Comparison of Aliquots from a Commercially Available Avastin Vial and Pools from Repacked Syringes from a Compounding Pharmacy
In the course of repackaging bevacizumab from vials into syringes for intravitreal application handling errors and stresses can be applied to the protein and the used syringes could potentially contain silicone oil that could be shed into the product during handling and intermediate storage.
3,25,36,37 In this study we cannot confirm previously found quality gaps for repackaged bevacizumab.
The results obtained from LO and FlowCAM show that the repackaged syringes exhibited a low particle count even compared to the samples from the vial regarding particles ≥ 1 µm.
The partly higher particulate burden in aliquots from the vial might be explained by the fact that this material was analyzed as provided, whereas in the compounding pharmacy, particles should have been removed by a filtration step in the course of the repackaging. All particle counts (≥10 µm) obtained by LO measurements would exceed limits set by the USP—counts for particles ≥ 25 and ≥ 50 µm were in line.

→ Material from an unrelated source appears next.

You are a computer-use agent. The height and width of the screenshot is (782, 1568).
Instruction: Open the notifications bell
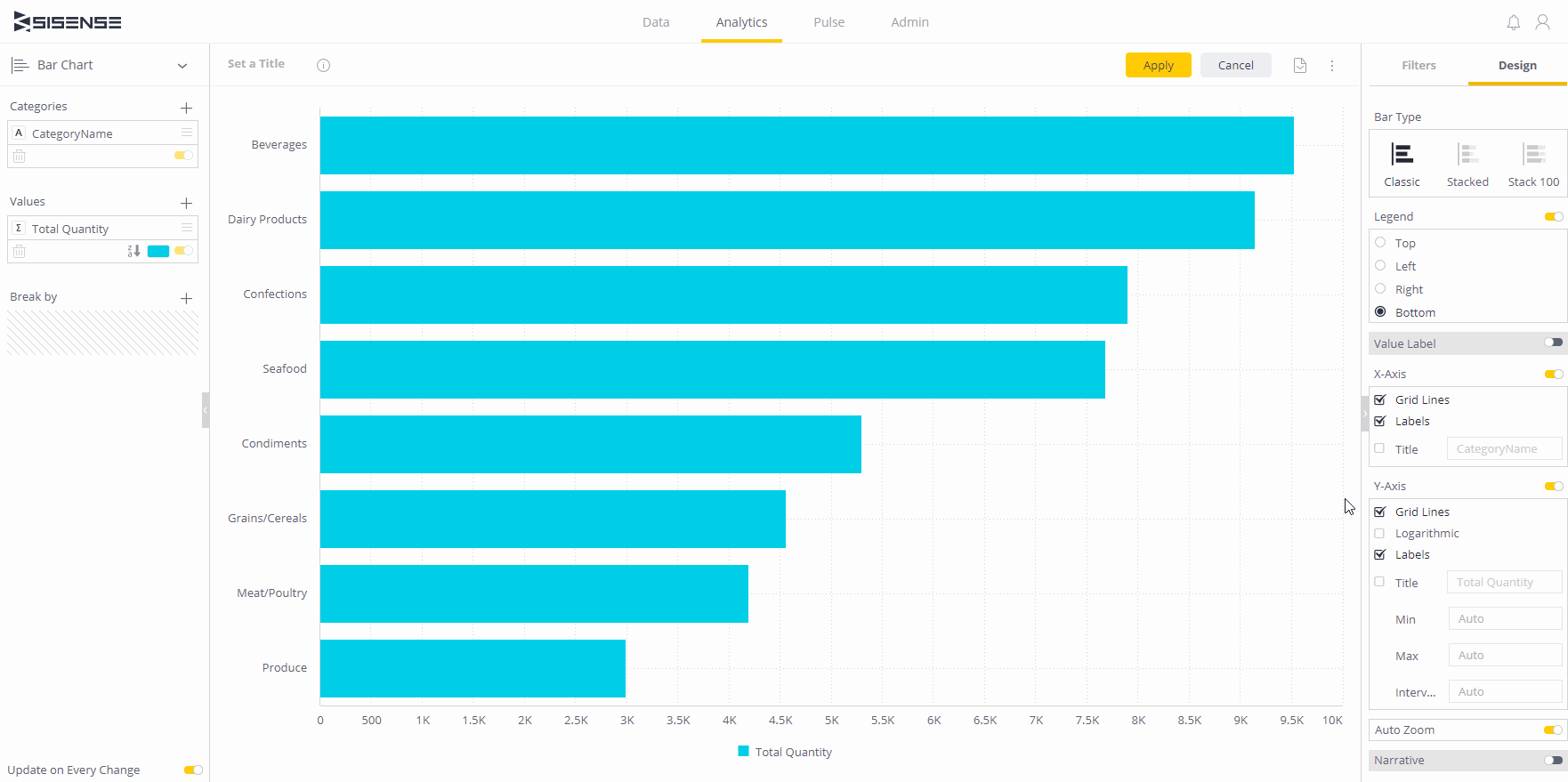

Avastin, both in vial and syringes, contains the lowest concentration of protein (25 mg/mL), Eylea a medium concentration (40 mg/mL) and Beovu the highest (120 mg/mL). Assuming an injection amount of 50 µL per eye, the overall dose of protein (in mg) applied thereby differs by a factor of about 3 to 5 between the products. When we try to correlate the particle numbers found with the protein concentration, we find that Eylea surprises with unexpectedly high numbers of particles in the range of 1 µm. For the larger particles of ≥10and ≥25 µm in Eylea, the dataset is not as clear, because the LO and the FlowCAM numbers differ. The low number for Eylea in LO and the high numbers for FlowCAM indicate that the aggregates formed are of a translucent and (for LO) hard to detect nature. Although being slightly higher in particles than bevacizumab, Beovu does not show a correlation of protein concentration and particle counts. Taking USP <789> into account, all three products would exceed the limit of particle counts set for particles ≥ 10 µm.

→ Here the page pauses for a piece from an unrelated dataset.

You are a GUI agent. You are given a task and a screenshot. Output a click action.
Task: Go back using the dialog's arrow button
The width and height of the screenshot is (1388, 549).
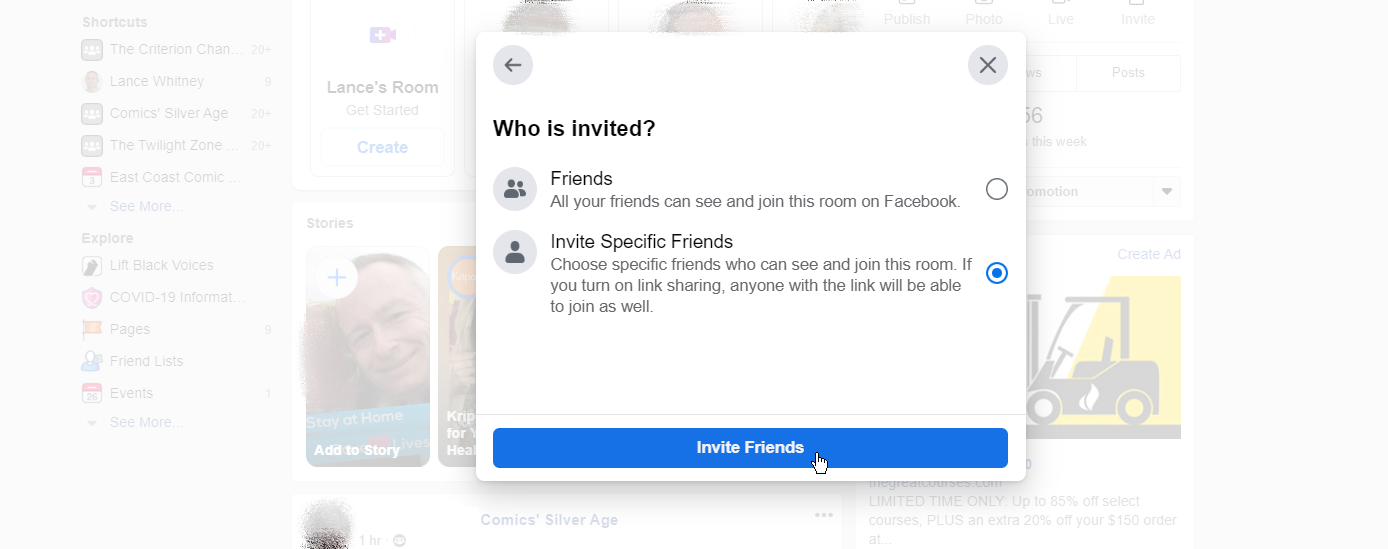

Nanoparticles provide a totally different picture. Here, Beovu shows relatively high numbers of nanoparticles, whereas the other products are low to very low. One must consider that the absolute values for Beovu are still low, but it is apparent that here the nanoparticle load correlated with the protein concentration. Eylea (with a medium high protein concentration of 40 mg/ml) is positioned in the middle, at least for one of the two methods applied.
Another observation is also remarkable, that is, that silicone oil nanoparticles play no relevant role in any of the products on the nanoparticulate level.
As mentioned in the introduction, Beovu is the ophthalmic product in the panel studied that contains the smallest therapeutic protein (brolucizumab exhibits a size of only 26 kDa), but with the highest concentration
12: It is therefore not possible that the nanoparticle counts were caused by high concentrations of the monomeric drug; it must be aggregates of any kind.